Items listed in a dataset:
--- START ---

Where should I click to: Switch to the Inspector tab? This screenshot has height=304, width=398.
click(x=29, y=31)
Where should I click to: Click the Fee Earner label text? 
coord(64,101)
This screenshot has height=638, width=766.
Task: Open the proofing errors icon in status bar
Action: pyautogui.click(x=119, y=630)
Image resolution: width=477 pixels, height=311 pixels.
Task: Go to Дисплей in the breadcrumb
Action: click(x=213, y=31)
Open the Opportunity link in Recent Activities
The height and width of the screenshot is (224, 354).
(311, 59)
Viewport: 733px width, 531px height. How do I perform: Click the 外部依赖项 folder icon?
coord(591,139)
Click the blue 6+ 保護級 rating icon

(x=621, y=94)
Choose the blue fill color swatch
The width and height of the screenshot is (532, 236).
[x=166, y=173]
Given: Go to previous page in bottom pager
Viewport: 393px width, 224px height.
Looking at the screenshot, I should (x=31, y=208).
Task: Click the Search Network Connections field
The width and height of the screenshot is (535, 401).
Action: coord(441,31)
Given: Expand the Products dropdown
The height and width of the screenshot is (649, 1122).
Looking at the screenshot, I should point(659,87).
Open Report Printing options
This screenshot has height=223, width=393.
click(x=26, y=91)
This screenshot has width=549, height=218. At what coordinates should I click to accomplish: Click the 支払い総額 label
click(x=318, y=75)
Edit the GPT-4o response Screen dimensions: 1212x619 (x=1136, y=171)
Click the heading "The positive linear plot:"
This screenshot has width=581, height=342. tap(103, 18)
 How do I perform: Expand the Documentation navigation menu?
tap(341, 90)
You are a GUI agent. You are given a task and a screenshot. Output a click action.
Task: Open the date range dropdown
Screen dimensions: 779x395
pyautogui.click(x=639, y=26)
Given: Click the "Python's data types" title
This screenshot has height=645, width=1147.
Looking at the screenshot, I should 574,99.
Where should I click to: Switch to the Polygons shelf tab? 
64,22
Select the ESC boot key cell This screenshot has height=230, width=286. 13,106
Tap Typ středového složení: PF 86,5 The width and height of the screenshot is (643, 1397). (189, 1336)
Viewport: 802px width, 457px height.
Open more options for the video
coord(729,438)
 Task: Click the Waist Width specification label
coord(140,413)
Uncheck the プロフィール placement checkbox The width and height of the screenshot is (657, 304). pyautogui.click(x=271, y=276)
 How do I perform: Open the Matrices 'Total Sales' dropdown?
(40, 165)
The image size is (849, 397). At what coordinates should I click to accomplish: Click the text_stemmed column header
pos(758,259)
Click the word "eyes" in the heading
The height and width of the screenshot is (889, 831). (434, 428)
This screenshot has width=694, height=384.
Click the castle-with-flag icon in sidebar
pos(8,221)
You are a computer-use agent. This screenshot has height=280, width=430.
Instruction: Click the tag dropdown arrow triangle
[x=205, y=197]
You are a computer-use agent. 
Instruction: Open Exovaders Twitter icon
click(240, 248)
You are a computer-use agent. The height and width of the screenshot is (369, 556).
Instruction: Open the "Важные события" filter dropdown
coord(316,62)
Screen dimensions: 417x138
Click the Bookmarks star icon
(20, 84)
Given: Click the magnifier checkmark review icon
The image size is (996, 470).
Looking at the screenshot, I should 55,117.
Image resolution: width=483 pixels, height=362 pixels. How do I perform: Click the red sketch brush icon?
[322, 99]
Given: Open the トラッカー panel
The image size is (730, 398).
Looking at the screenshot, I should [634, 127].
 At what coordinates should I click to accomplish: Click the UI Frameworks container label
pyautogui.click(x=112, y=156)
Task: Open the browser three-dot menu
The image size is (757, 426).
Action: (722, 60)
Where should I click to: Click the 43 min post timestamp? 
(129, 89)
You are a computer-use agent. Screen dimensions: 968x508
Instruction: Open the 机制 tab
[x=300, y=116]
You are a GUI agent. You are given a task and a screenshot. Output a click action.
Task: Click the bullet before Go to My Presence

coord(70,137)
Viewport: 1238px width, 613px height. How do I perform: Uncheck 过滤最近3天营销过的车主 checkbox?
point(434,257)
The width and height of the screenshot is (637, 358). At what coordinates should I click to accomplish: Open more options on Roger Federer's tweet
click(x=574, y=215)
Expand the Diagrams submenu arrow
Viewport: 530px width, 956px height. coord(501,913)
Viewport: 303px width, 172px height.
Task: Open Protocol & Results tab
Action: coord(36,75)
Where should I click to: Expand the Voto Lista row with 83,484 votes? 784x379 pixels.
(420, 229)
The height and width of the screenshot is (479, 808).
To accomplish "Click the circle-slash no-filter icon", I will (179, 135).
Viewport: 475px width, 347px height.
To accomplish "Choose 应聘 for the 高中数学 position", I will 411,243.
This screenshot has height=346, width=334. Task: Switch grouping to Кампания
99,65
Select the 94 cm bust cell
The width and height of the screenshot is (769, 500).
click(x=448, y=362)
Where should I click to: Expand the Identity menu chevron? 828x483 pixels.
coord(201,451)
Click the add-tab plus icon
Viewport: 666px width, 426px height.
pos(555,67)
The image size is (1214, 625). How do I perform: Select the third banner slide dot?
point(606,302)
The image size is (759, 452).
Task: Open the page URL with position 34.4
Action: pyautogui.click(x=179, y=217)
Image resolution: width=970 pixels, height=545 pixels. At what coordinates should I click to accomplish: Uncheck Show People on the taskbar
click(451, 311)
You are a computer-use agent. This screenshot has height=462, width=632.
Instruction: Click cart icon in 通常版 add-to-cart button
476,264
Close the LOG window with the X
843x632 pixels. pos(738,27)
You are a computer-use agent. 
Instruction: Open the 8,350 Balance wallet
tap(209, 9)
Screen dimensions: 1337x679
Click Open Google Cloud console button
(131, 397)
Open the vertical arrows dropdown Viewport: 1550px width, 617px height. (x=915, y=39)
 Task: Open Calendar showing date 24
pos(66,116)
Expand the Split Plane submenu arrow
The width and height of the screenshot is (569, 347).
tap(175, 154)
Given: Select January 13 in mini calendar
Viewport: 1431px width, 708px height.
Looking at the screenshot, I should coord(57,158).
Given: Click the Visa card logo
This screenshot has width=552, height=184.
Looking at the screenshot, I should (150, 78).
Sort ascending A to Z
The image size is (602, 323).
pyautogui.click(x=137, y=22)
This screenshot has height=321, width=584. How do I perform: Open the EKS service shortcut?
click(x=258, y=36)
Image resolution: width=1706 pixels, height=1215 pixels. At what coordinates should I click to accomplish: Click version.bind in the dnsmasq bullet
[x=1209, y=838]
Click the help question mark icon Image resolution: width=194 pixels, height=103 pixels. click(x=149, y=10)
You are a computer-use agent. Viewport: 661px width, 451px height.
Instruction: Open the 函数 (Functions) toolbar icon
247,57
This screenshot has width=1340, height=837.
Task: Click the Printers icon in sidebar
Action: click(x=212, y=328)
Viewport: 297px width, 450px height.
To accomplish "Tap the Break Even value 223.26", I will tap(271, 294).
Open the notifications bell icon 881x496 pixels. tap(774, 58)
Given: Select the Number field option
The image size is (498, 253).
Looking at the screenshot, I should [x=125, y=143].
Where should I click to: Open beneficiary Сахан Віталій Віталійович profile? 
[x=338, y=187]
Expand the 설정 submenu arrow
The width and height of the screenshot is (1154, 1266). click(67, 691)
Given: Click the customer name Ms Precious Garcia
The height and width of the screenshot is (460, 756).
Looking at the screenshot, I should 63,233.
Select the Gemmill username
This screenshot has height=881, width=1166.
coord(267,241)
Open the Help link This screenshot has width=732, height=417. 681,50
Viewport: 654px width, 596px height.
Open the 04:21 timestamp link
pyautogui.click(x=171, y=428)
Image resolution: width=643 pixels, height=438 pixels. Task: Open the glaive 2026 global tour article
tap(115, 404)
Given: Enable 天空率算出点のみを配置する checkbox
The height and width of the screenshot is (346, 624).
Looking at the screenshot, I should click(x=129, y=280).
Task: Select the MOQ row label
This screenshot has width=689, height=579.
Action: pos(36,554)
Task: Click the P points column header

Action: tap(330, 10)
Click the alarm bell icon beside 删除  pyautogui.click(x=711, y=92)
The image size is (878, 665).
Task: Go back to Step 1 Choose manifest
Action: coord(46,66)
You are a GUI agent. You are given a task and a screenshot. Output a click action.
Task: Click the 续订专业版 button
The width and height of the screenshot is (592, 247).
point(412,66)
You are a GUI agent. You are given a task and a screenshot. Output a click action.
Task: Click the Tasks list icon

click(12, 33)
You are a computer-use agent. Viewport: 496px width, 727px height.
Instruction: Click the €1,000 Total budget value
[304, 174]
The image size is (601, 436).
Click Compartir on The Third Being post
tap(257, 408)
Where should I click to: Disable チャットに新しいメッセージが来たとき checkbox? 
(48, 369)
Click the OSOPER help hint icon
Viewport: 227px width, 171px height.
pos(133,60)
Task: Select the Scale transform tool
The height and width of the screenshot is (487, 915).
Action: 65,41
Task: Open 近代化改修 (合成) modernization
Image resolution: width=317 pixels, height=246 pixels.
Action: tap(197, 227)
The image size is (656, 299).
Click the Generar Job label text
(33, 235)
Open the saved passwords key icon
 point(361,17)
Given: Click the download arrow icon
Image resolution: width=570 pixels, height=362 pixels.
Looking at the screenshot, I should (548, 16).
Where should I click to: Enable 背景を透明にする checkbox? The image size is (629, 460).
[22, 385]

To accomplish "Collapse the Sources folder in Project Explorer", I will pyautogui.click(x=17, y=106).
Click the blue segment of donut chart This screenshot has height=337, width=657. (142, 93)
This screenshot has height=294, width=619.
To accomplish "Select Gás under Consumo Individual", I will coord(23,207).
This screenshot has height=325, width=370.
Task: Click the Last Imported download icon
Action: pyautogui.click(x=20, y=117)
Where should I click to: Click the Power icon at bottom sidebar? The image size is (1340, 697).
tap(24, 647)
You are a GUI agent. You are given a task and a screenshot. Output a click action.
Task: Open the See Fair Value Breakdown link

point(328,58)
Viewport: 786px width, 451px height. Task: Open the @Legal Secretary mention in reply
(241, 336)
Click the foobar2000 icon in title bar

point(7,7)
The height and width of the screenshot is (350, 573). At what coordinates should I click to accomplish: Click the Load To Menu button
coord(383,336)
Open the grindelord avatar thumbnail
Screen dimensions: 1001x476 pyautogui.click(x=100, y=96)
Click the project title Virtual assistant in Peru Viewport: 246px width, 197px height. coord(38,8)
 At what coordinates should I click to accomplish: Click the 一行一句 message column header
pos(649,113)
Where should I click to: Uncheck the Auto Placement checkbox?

--- END ---

Please return the lines above that run from the line containing "Uncheck the プロフィール" to the line containing "Screen dimensions: 417x138", inclusive, exactly and with no other lines.

Uncheck the プロフィール placement checkbox The width and height of the screenshot is (657, 304). pyautogui.click(x=271, y=276)
 How do I perform: Open the Matrices 'Total Sales' dropdown?
(40, 165)
The image size is (849, 397). At what coordinates should I click to accomplish: Click the text_stemmed column header
pos(758,259)
Click the word "eyes" in the heading
The height and width of the screenshot is (889, 831). (434, 428)
This screenshot has width=694, height=384.
Click the castle-with-flag icon in sidebar
pos(8,221)
You are a computer-use agent. This screenshot has height=280, width=430.
Instruction: Click the tag dropdown arrow triangle
[x=205, y=197]
You are a computer-use agent. 
Instruction: Open Exovaders Twitter icon
click(240, 248)
You are a computer-use agent. The height and width of the screenshot is (369, 556).
Instruction: Open the "Важные события" filter dropdown
coord(316,62)
Screen dimensions: 417x138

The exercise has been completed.